Do we have any plus sides? Well, the only one of note is that snow closure is usually predicted, to a greater or lesser extent. Something I suspect that fuels even more ire when information management fails. Surely, we cry, they must have know this might happen? Why weren’t they prepared?

Accustomed behaviours are highly personal. Parents have become used to a particular information channel, be it the radio or the web, and any changes to that will cause even more confusion, at least at first.

All complex stuff – did someone say that public service information management was easy?

But where the GovCamp discussion got most interesting was when we tackled the nub of the problem – the overarching philosophy of whether it was worth trying to centralise information at all in such circumstances. Even at the highest level, opinion is divided between attempting to centralise so that information can all be consumed in one place, and ensuring that it is maintained as locally as possible to guarantee its speed and accuracy.

For there are classic trade-offs in this decision. There is no unequivocal ‘right’ answer.

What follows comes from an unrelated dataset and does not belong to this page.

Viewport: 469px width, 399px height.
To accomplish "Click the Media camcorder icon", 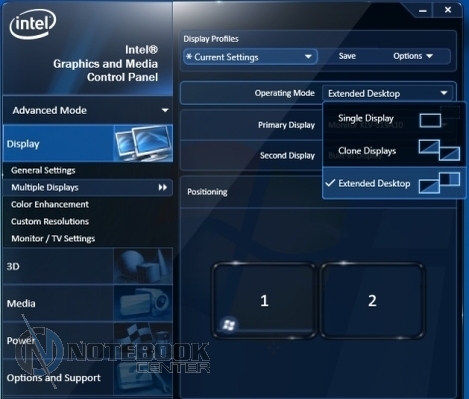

Get it to a central point of consumption (or data feed that can be consumed elsewhere) by whatever communications protocols and brute force pressures you can: advantage – easy to find; disadvantage – very difficult to make foolproof, prone to error.

Or keep it distributed, and make it easier for people to get closer to the source of the decision to get the most accurate picture: advantage – saves money, fast-when-it-works, accurate; disadvantage – hit-and-miss, accessibility, findability.

The list of challenges above should make it clear why this is far from the trivial information management problem that some might assume. One chap in the GovCamp session maintained that all it would take would be a firm hand of authority to be laid on headteachers to comply (“or else their school would be assumed to be open”). I fear that view represents a hopelessly outdated approach to getting things done that actually work.

I’ll come off the fence. I think the answer to a problem like this doesn’t lie in ever more sophisticated linking and aggregation. Building big central solutions, even with a grass-roots crowdsourcing component, probably isn’t going to work.

Instead, my experience and my gut are combining to suggest that local is the place for this information. Ubiquitously local – on school sites, via SMS, on the radio, via local authorities. Keeping them in step is the challenge: but a challenge that’s more worthy of effort than building elaborate information pipelines and monumental repositories.

*if you’re wondering why this phrasing is used, there’s some background here – which might also show why I’m so interested in it.